That said, integrating Elasticsearch or any vector store into an AI agent architecture provides long-term memory. The agent stores knowledge externally and pulls it in as memory context when needed. This could be implemented as an architecture, where after each user query, the agent performs a search on Elasticsearch for relevant info and then appends the top results to the prompt before calling the LLM. The response might also be saved back into the long-term store if it contains useful new information (creating a feedback loop of learning). By using such retrieval-based memory, the agent remains informed and up to date, without having to cram everything it knows into every prompt, even though the context window supports one million tokens. This technique is a cornerstone of context engineering, combining the strengths of information retrieval and generative AI.

Here’s an example of a managed in-memory conversation state using LangGraph's checkpoint system for short-term memory during the session. (Refer to our supporting context engineering app.)

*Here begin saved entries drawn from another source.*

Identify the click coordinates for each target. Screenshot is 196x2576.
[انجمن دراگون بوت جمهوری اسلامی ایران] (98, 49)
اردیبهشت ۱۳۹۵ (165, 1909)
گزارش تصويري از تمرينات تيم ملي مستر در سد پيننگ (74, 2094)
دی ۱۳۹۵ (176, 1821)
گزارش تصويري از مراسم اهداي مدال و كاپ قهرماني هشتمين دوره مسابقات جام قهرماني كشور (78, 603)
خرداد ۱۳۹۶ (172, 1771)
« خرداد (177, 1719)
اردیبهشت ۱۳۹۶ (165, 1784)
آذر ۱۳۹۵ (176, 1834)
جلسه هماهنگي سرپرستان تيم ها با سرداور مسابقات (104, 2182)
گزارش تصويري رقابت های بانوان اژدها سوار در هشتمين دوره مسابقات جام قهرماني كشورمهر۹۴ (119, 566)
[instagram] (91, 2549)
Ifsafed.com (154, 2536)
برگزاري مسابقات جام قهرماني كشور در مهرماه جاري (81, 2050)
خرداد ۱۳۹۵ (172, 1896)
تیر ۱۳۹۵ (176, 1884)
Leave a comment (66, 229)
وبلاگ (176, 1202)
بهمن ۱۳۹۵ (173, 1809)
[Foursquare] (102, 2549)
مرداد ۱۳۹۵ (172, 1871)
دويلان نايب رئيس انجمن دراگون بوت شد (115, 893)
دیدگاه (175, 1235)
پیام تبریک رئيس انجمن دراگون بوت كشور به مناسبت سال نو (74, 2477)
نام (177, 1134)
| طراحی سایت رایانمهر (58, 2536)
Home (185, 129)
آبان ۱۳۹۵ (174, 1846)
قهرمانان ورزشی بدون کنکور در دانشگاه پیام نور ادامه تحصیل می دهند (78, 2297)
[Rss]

Here’s how it stores checkpoints:

For long-term memory, here's how we perform semantic search on Elasticsearch to retrieve relevant previous conversations using vector embeddings after summarizing and indexing the checkpoints to Elasticsearch.

Now that we’ve explored how short-term memory and long-term memory are indexed and fetched using LangGraph’s checkpoints in Elasticsearch, let’s take some time to understand why indexing and dumping the complete conversations can be risky.

Risks of not managing context memory

As we’re talking much about context engineering, along with short-term and long-term memory, let’s understand what happens if we don’t manage an agent’s memory and context well.

Unfortunately, many things can go wrong when an AI’s context grows extremely long or contains bad information. As context windows get larger, new failure modes emerge, like:

Context poisoning
Context distraction
Context confusion
Context clash
Context leakage and knowledge conflicts
Hallucinations and misinformation

Let’s break down these issues and other risks that arise from poor context management:

Context poisoning

Context poisoning refers to when incorrect or harmful information ends up in the context and “poisons” the model’s subsequent outputs. A common example is a hallucination by the model that gets treated as fact and inserted into the conversation history. The model might then build on that error in later responses, compounding the mistake. In iterative agent loops, once a false information makes it into the shared context (for example, in a summary of the agent’s working notes), it can be reinforced over and over.

Researchers at DeepMind, in the release of the Gemini 2.5 report (TL;DR, check here), observed this in a long-running Pokémon-playing agent: If the agent hallucinated a wrong game state and that got recorded into its context (its memory of goals), the agent would form nonsensical strategies around an impossible goal and get stuck. In other words, a poisoned memory can send the agent down the wrong path indefinitely.

Context poisoning can happen innocently (by mistake) or even maliciously, for instance, via prompt injection attacks where a user or third-party sneaks in a hidden instruction or false fact that the agent then remembers and follows.

Recommended countermeasures:

Based on insights from Wiz, Zerlo, and Anthropic, countermeasures for context poisoning focus on preventing bad or misleading information from entering an LLM’s prompt, context window, or retrieval pipeline. Key steps include:

Check the context constantly: Monitor the conversation or retrieved text for anything suspicious or harmful, not just the starting prompt.
Use trusted sources: Score or label documents based on credibility so the system prefers reliable information and ignores low scored data.
Spot unusual data: Use tools that detect odd, out-of-place, or manipulated content, and remove it before the model uses it.
Filter inputs and outputs: Add guardrails so harmful or misleading text can’t easily enter the system or be repeated by the model.
Keep the model updated with clean data: Regularly refresh the system with verified information to counter any bad data that slipped through.
Human-in-the-loop: Have people review important outputs or compare them against known, trustworthy sources.

Simple user habits also help, resetting long chats, sharing only relevant information, breaking complex tasks into smaller steps, and maintaining clean notes outside the model.

Together, these measures create a layered defense that protects LLMs from context poisoning and keeps outputs accurate and trustworthy.

Without countermeasures as mentioned here, an agent might remember instructions, like ignore previous guidelines or trivial facts that an attacker inserted, leading to harmful outputs.

Context distraction

Context distraction is when a context grows so long that the model overfocuses on the context, neglecting what it learned during training. In extreme cases, this resembles catastrophic forgetting; that is, the model effectively “forgets” its underlying knowledge and becomes overly attached to the information placed in front of it. Previous studies have shown that LLMs often lose focus when the prompt is extremely long.

The Gemini 2.5 agent, for example, supported a million-token window, but once its context grew beyond a certain point (on the order of 100,000 tokens in an experiment), it began to fixate on repeating its past actions instead of coming up with new solutions. In a sense, the agent became a prisoner of its extensive history. It kept looking at its long log of previous moves (the context) and mimicking them, rather than using its underlying training knowledge to devise fresh and novel strategies.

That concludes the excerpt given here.